In Apache Cassandra, a virtual rack is an identifier which sorts nodes into logical groups. Cassandra then distributes data and data-replicas between these groups.
Best practice when assigning racks in Cassandra is to align them with physical regions, such as Amazon Web Services (AWS) availability zones or Google Cloud Platform (GCP) zones (from here we will refer to these regions as physical racks).
In conjunction with replication factor, racks are used by Cassandra such that if a rack becomes non-responsive (network or power outage), the data is still available in other racks.
This is a core tenet of how Cassandra remains fault tolerant.
|In the following examples, we will assume customers are reading and writing data at the quorum consensus level.|
How Instaclustr uses racks
Previously when provisioning a Cassandra cluster, Instaclustr would distribute the nodes across the available physical racks for the Service Provider and region you selected.
As an example, AWS region US WEST 2 has three availability zones, us-west-2a, us-west-2b & us-west-2c.
Cassandra would operate using three racks which mirror the physical availability zones (or physical racks).
Customer keyspaces that operate under a replication factor of 3 could be assured that if us-west-2a lost connectivity, a majority of replicas for their data would still be available and data consistency could be maintained.
Limitations of physical racks
Using physical racks is a great way to ensure fault tolerance in Cassandra.
However in regions with only 2 physical racks, regular maintenance operations are made difficult. If we operate on a rack at a time, only 1 rack remains and data consistency can’t be assured during that period.
Instaclustr has introduced the concept of virtual racks for all supported GCP and AWS regions to better support customers in smaller regions or with higher replication factor requirements.
Now when creating a cluster, a customer can nominate their targeted replication factor. Supported replication factors are 2, 3 & 5; depending on the number of physical racks available in the selected region.
Instaclustr will provision a cluster with the same number of racks to satisfy the selected replication factor. If there are not enough physical racks available, Instaclustr will employ the use of virtual racks.
A virtual rack is still assigned to a physical rack in the selected region, but Cassandra is configured to treat nodes allocated to these racks as a separate rack.
For example, let’s take GCP region US West (Oregon).
This region currently has two physical racks: us-west1-a & us-west1-b.
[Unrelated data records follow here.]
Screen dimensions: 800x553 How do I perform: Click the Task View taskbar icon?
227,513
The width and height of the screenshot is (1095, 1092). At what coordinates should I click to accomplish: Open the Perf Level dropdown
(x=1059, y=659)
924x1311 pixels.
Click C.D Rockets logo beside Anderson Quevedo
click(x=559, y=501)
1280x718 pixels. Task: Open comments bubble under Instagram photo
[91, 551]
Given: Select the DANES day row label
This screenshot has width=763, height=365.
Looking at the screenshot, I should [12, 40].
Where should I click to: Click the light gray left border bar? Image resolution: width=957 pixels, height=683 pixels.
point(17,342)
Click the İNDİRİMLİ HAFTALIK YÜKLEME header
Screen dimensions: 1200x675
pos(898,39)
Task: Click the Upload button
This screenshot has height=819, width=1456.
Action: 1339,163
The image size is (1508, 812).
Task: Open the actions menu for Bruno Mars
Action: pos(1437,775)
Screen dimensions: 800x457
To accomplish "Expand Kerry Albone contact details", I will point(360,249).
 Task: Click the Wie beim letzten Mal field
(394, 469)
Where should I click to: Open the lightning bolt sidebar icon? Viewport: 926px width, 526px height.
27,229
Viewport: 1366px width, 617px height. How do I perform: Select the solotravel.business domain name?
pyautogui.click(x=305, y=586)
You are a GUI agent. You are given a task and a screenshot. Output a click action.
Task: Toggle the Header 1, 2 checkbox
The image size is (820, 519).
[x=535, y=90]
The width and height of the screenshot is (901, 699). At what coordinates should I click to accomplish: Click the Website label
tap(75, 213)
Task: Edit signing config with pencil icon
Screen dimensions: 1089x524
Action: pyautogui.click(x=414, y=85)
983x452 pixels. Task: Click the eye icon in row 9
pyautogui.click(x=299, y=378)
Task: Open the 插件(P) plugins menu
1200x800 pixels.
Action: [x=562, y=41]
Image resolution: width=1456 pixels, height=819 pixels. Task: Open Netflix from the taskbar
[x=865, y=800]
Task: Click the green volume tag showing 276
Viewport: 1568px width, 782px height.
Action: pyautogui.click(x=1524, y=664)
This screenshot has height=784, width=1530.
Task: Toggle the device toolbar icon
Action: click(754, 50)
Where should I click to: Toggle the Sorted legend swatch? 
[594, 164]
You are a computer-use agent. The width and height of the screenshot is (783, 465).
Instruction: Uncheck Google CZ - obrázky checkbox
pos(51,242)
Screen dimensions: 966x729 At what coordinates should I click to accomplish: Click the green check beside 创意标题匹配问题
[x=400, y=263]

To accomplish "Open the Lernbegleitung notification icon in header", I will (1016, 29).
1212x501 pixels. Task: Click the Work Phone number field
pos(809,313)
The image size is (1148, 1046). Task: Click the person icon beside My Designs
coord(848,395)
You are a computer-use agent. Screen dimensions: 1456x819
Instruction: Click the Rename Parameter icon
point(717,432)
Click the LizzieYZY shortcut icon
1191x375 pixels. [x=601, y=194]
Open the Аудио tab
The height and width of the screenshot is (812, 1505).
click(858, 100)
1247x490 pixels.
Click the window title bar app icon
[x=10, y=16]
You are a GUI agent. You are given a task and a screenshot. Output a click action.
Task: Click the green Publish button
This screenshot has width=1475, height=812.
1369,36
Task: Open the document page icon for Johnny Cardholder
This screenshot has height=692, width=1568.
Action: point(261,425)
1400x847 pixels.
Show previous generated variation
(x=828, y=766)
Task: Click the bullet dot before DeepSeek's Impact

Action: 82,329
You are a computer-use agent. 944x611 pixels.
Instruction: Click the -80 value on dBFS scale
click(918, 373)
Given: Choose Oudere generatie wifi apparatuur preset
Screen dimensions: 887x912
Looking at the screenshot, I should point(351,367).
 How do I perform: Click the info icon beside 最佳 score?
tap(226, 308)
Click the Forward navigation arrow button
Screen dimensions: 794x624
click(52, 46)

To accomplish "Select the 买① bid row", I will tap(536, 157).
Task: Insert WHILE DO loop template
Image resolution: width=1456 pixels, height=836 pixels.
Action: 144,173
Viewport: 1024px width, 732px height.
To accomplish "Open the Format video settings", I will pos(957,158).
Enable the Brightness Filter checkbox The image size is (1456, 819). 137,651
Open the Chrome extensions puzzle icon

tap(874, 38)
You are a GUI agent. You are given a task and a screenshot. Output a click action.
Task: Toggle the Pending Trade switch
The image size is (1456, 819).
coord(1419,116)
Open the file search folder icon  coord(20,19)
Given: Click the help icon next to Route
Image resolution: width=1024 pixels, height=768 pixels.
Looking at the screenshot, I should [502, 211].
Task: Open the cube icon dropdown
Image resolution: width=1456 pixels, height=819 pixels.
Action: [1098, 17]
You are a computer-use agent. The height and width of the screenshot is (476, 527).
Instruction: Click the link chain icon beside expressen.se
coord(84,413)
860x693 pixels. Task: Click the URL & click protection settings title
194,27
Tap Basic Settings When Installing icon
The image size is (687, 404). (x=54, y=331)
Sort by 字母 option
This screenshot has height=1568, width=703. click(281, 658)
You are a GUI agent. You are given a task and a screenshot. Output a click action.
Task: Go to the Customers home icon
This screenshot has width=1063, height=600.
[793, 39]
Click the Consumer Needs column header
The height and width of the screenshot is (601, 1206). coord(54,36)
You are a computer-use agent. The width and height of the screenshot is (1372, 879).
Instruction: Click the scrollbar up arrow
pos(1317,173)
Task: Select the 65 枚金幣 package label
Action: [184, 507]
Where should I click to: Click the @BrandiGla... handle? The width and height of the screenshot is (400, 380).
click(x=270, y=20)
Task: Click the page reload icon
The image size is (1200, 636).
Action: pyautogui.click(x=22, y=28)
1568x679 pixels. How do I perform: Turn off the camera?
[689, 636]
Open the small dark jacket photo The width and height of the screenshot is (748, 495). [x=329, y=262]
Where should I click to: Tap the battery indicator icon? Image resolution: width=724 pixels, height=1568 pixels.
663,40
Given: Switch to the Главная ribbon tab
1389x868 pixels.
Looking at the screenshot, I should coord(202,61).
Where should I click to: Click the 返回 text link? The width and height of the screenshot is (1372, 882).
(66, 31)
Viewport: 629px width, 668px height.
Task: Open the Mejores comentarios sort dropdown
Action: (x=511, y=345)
A customer may now select a target replication factor of 3, and a cluster will be provisioned using the following three racks as seen by Cassandra:
us-west1-a, us-west1-b & us-west1-a-ic.
Nodes in the us-west1-a-ic rack still physically reside in the us-west1-a rack but allows our support engineers to service, upgrade or troubleshoot the cluster without downtime.
In the event that us-west1-a fails, the cluster would still have the data available in us-west1-b but data consistency may not be assured for that period.
All existing clusters will keep their current configuration, there is no change to currently operating clusters.
If you wish to take advantage of virtual racks on an existing cluster, our support team can provision a new data centre with the desired configuration and perform a data migration, and optionally decommission the old data centre.
Contact [email protected] for more information about the migration process.
With the introduction of virtual racks, Instaclustr continues to give customers increased control on the configuration and operation of their Apache Cassandra managed service.